Fionel Mazel, “Let’s Go to the Videotape”
And here’s another story whose originating idea seems more complex than the story itself.  Mazel says the story arose from her thinking about the influence of social media on children because rather than worrying about its detrimental effects, she thought social media was very helpful, finding herself in a community whose shared interest was parenting, but then finding herself uncomfortable with feeling this way. She asked the following questions: Is camaraderie necessarily fake simply because you don’t know the people you are exchanging ideas with?  Does publicizing personal details mean the end of real friendship?  She said the story arose from her desire to find a framework for thinking through how all this stuff might play out in the life of a man “hobbled by grief.” The result—a story about a man who enters a video in America’s Funniest Home Videos of his son being thrown over the handlebars while learning to ride a bike--seems less about a complex human issue than it is an opportunity for Maazel to create some funny scenes and dialogue.

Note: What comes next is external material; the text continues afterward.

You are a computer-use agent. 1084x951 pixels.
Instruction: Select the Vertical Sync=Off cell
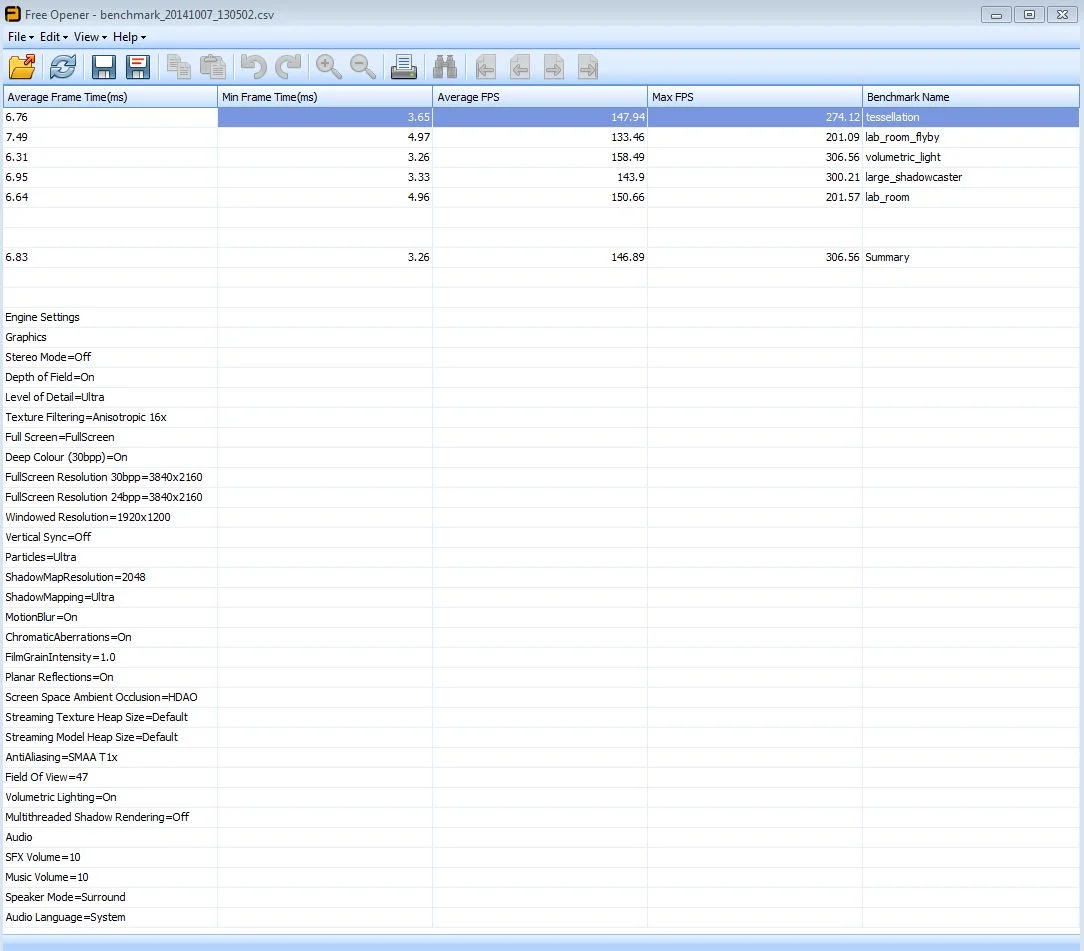click(x=110, y=537)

Jess Walter, “Famous Actor”
I posted an essay on Jess Walter’s short story collection We Live in Water´ when it first came out. My conclusion then was as follows:
Jess Walter is a professional writer, a guy who makes much of his living writing—first as a journalist and now as a fiction writer, who has cranked out a political mystery novel, a 9/11 suspense novel, a social satire, and a movie romance epic, and this collection of popular, entertaining, but certainly not literary, short stories.  If Jess Walter signifies the “modern American moment,” then the moment is about fiction that pleasantly passes the time but does not significantly stimulate the grey matter.  Just the kind of disposable stories your Kindle was made for. 
My opinion of his story “Famous Actor” in the 2017 Best American Short Stories  is pretty much the same.  Walter is clever, with lines like: “First sex is like being in a stranger’s kitchen, trying all the drawers, looking for a spoon.”  He invented a “famous actor” because he wanted to write a story about a romantic encounter with a famous actor, adding that he can tell if a story is going to work if he is having fun writing it. Indeed Walter does seem to have fun inventing story lines for the movies and tv shows the famous actor has made.  The result is entertaining, but that’s all. Is that enough?